Start Records for this task

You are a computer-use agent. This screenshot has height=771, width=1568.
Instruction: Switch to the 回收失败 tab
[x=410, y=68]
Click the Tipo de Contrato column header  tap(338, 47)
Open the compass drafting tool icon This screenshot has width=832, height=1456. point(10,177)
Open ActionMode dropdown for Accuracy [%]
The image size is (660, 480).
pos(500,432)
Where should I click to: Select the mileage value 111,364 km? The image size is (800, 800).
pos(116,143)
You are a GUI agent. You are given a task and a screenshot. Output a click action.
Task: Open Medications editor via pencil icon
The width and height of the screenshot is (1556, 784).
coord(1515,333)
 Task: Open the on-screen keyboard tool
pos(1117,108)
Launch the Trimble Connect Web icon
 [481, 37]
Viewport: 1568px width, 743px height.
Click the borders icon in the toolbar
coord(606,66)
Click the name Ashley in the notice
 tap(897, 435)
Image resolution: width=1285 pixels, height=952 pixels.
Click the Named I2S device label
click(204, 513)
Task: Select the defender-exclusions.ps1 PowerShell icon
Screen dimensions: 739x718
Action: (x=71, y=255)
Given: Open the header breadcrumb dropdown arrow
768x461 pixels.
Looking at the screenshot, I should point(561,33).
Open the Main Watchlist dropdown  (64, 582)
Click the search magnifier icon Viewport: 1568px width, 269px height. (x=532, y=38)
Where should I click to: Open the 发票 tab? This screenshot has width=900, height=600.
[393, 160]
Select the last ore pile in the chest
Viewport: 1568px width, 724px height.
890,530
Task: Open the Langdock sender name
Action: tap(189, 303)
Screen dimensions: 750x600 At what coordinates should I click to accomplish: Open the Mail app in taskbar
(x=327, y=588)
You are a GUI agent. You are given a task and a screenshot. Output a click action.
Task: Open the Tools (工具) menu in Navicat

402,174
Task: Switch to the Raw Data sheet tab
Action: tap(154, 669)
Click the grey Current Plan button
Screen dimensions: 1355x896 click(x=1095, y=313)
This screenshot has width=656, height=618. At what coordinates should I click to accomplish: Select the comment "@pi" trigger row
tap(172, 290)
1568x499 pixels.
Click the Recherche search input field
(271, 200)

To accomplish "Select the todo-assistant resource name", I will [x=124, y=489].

End Records for this task

**Exercise details**
Copy out every row from the line containing "Select the last ore pile in the chest" down to the end of the rows, keeping each line as it stands.

**Task answer**
Select the last ore pile in the chest
Viewport: 1568px width, 724px height.
890,530
Task: Open the Langdock sender name
Action: tap(189, 303)
Screen dimensions: 750x600 At what coordinates should I click to accomplish: Open the Mail app in taskbar
(x=327, y=588)
You are a GUI agent. You are given a task and a screenshot. Output a click action.
Task: Open the Tools (工具) menu in Navicat

402,174
Task: Switch to the Raw Data sheet tab
Action: tap(154, 669)
Click the grey Current Plan button
Screen dimensions: 1355x896 click(x=1095, y=313)
This screenshot has width=656, height=618. At what coordinates should I click to accomplish: Select the comment "@pi" trigger row
tap(172, 290)
1568x499 pixels.
Click the Recherche search input field
(271, 200)

To accomplish "Select the todo-assistant resource name", I will [x=124, y=489].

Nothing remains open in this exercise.